His coach at the time, Neil Kennett, told this to the Philadelphia Daily News back in 1986: “He’s a star anywhere in the country. Big East, ACC, anywhere. Kentucky, Duke, North Carolina, you name the place. He’s as good as (Duke’s Johnny) Dawkins, as good as (Notre Dame’s David) Rivers…well, we’ll find out next year, because we’re playing Notre Dame.”By the way, Bailey dropped 30 in that game against Notre Dame the following season, doubling the output of Rivers, a two-time All-American. Bailey’s legend only grew after his collegiate playing days ended and he taken in the second round by the Atlanta Hawks in the 1987 NBA Draft. Though he never realized his NBA dreams, Bailey did play overseas and has earned recognition in the years following his graduation as part of the NEC’s All-Decade, 20th Anniversary and 25th Anniversary teams. He was inducted into the Wagner Athletic Hall of Fame in 2002 prior to his NEC Hall of Fame honor last December.
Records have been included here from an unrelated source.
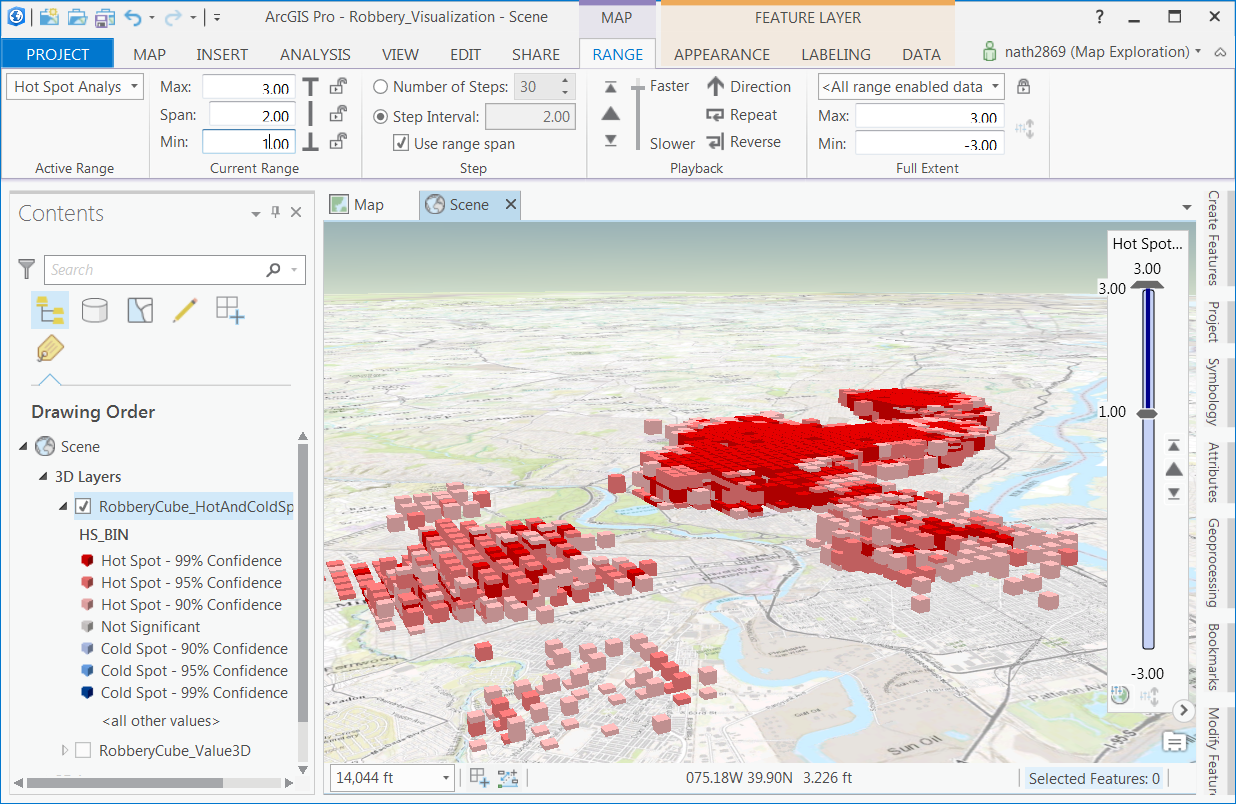Open the APPEARANCE ribbon tab

pyautogui.click(x=721, y=54)
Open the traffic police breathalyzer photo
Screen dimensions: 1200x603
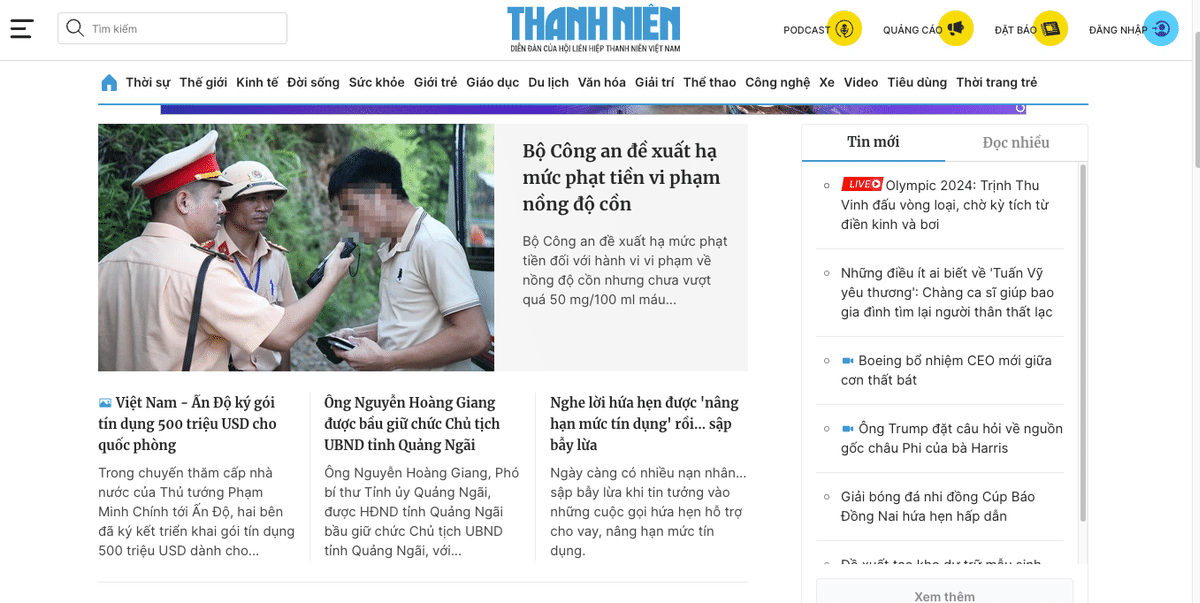point(296,247)
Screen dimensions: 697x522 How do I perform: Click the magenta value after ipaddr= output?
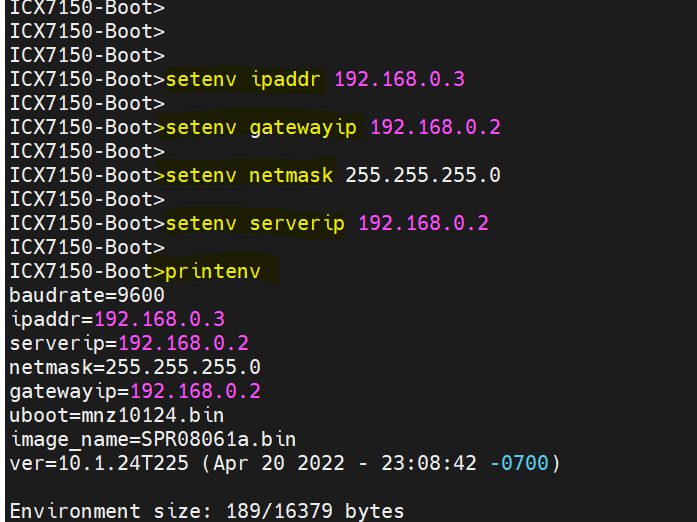(x=159, y=319)
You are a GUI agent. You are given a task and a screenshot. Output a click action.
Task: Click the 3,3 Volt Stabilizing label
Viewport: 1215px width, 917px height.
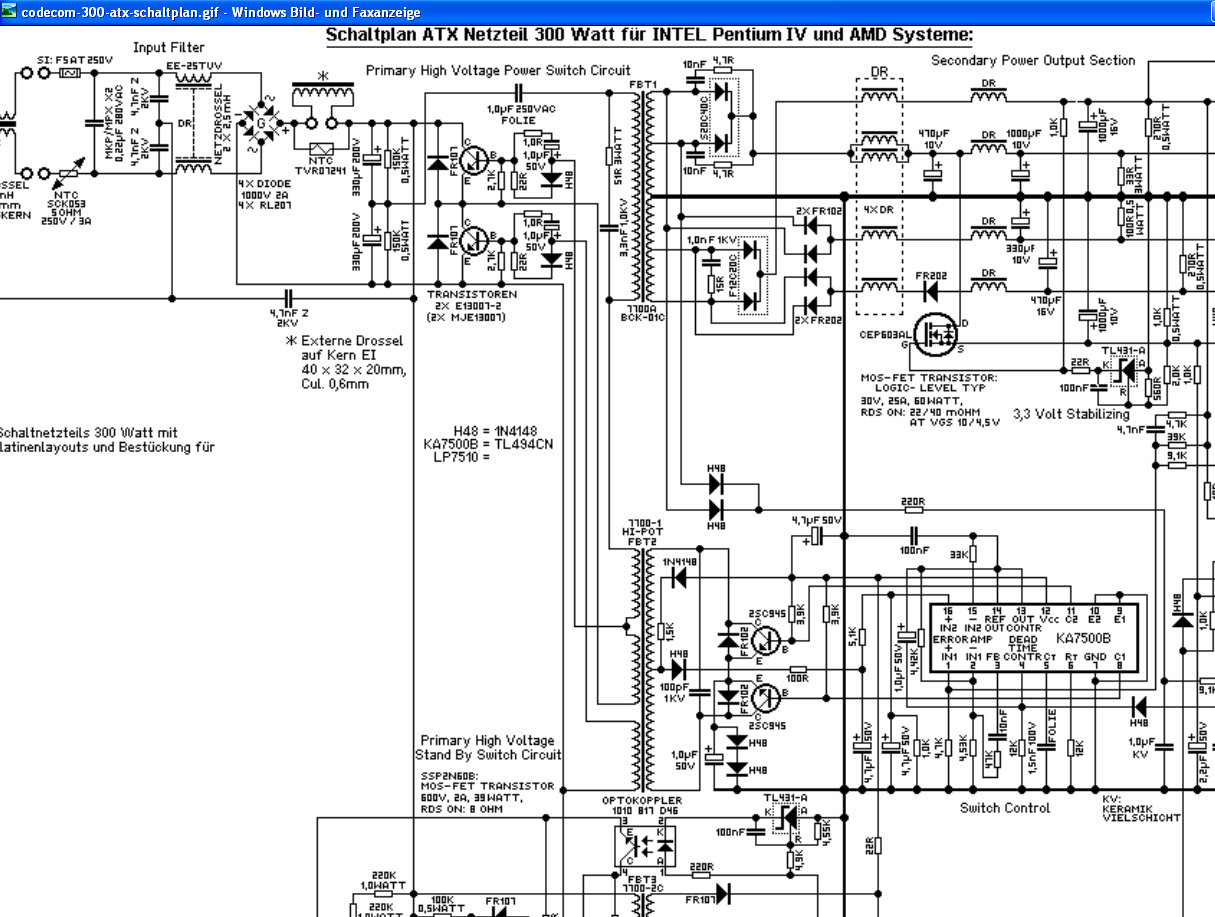[x=1071, y=413]
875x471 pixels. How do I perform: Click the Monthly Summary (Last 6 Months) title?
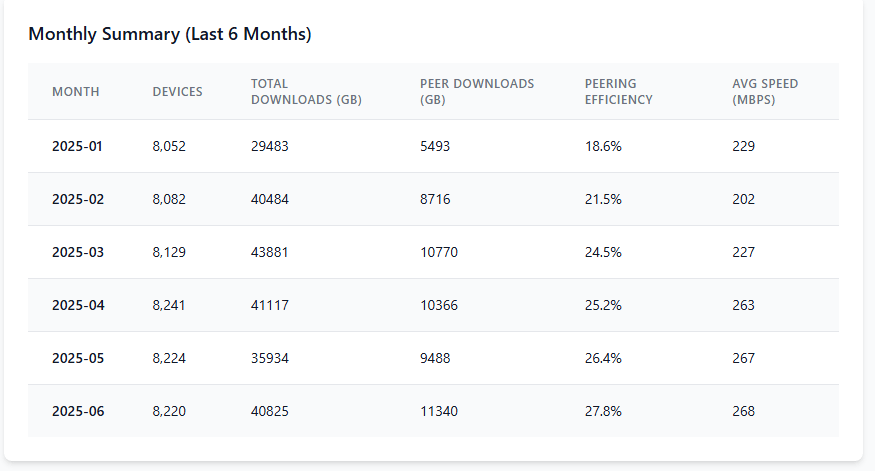click(x=170, y=34)
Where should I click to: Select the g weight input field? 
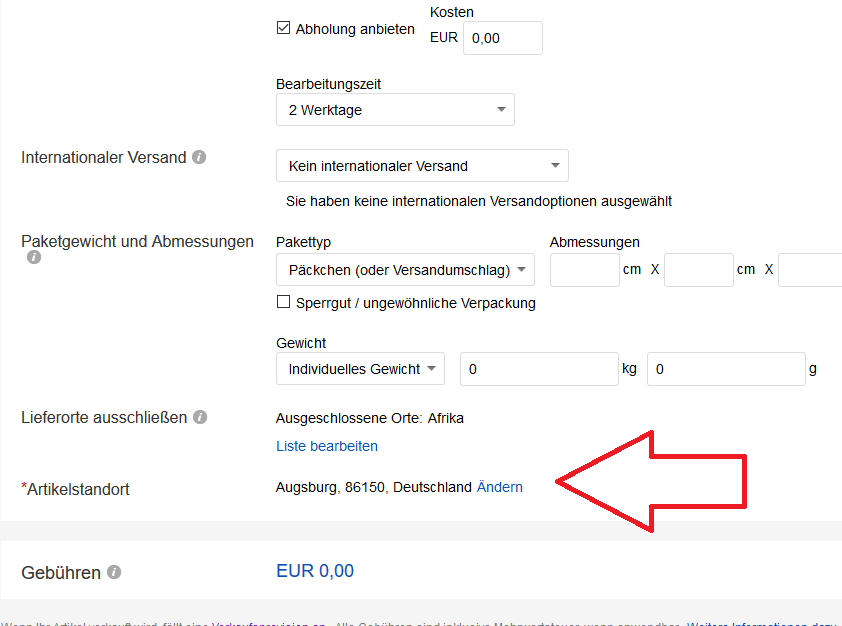tap(726, 368)
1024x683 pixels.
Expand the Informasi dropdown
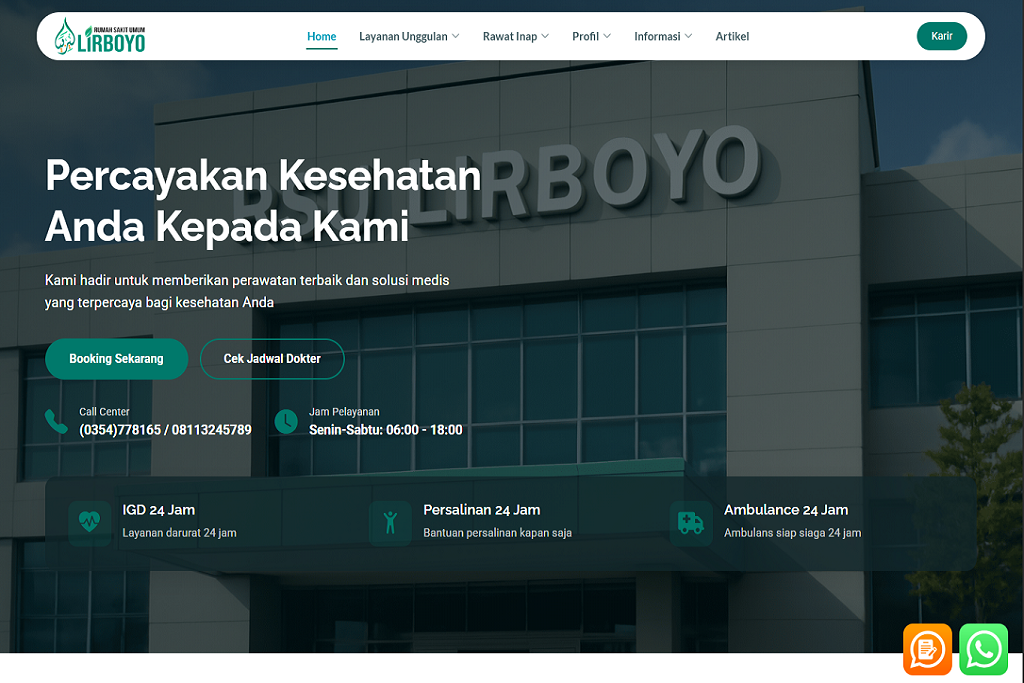click(x=663, y=36)
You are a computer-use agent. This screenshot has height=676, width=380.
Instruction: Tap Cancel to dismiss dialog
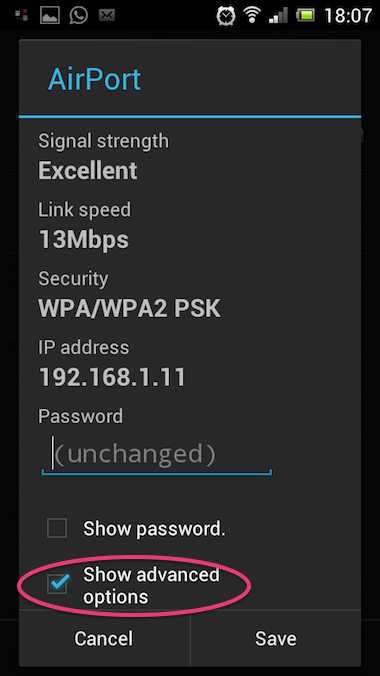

“Terrance Bailey to this day is the most exciting college player I have ever seen,” said Tim Capstraw, current NEC analyst and former Wagner head coach. “To see him with the ball in transition and take off and slam dunk on everyone, including 7’4” Rik Smits, were the single most exciting plays I have ever witnessed.”Capstraw and NEC play-by-play man Dave Popkin here discuss that very dunk, one of 136 in the 6’2″ guard’s collegiate career.
Look for Capstraw, who saw Bailey play up-and-close during his time as Wagner head baseball coach in the 80s, to reconnect with the Wagner legend on Saturday when the two chat about the old days at halftime of the NEC-TV game.For those wondering, Bailey is a school teacher in the Trenton area. His son was a recent high school star in the same area where Bailey lit up the scoreboard in the early 1980s.